Hier zeichne ich dann letztendlich:

```
public void paint(Graphics g, int width, int height, LayoutTracker arg3) {
		Graphics2D g2d = (Graphics2D) g; 
		g2d.setBackground(Color.BLACK);
		g2d.setColor(Color.WHITE);
		g2d.drawLine(0,0, width, height);	
}
```

Nun meine Frage:
Ich möchte nicht nur Linien darstellen, sondern auch Zeichen.
Kann ich in dieser Paint Methode auch irgendwie "Zahlen" in das BufferedImage zeichnen?


----------



## Michael... (18. Feb 2009)

g2d.drawString("1", 10, 10)


----------



## MiDniGG (18. Feb 2009)

Mir fällt spontan drawString(..); ein 

Edit: Zu langsam


----------



## redbomber (18. Feb 2009)

cool, das ging ja einfach 
Vielen Dank!

Habt ihr mir vielleicht noch einen Tip
was ich machen muss dass die Zahl nicht auf dem Kopf steht?


----------



## Wildcard (18. Feb 2009)

Andersherum ist die Frage (etwas) schwieriger zu beantworten, was du tun musst damit die Zahl auf dem Kopf steht. Tust du nämlich nichts, steht sie auch nicht auf dem Kopf (warum sollte das auch der Fall sein?)


----------



## redbomber (18. Feb 2009)

also du meinst, dass die Zahl eigentlich korrekt dargestellt werden sollte?

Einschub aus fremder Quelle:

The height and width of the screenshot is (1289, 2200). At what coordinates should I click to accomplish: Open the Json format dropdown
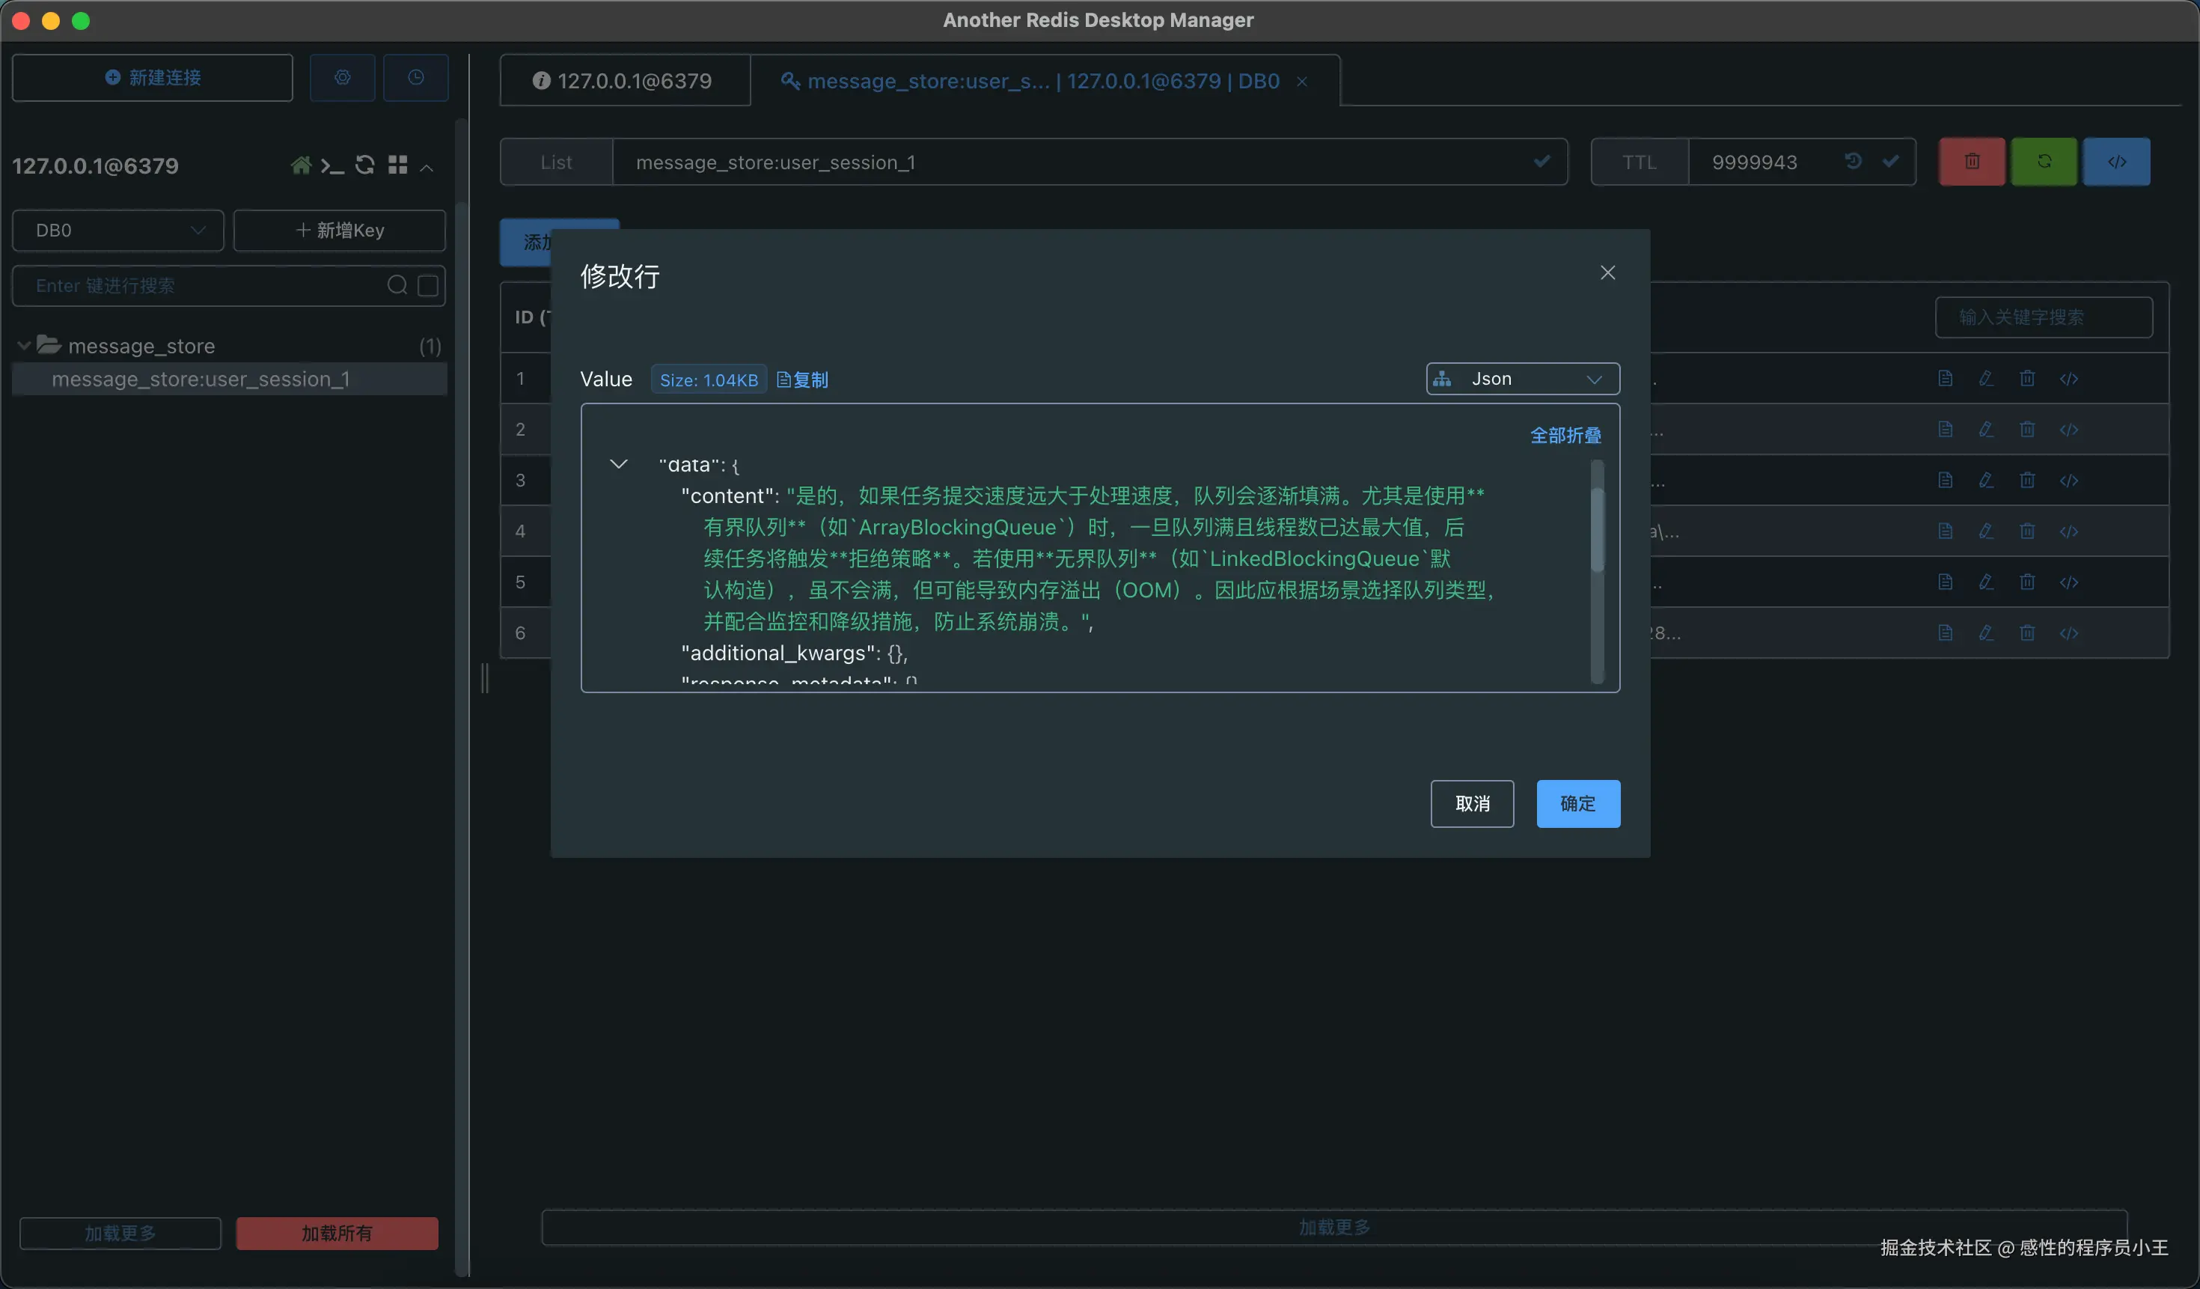tap(1523, 379)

Ich schreibe alles in ein BufferedImage und schneide dann aus diesem BufferedImage bereiche aus, um damit Zellen einer Tabelle zu befüllen (TableCellRenderer).
Dann muss ich hier wohl den Fehler suchen.


----------



## Wildcard (18. Feb 2009)

Wenn du keinerlei Transformation auf ein Graphics Objekt anwendest, würdest du erwarten, dass etwas das du Zeichnest automatisch auf dem Kopf steht?
Nein? Dann wird es vermutlich auch nicht so sein, es sei denn die J2SE wurde von Spaßvögeln entwickelt.
Dem ist übrigens nicht so, SUN hat den Humor per Company Policy abgeschafft.


----------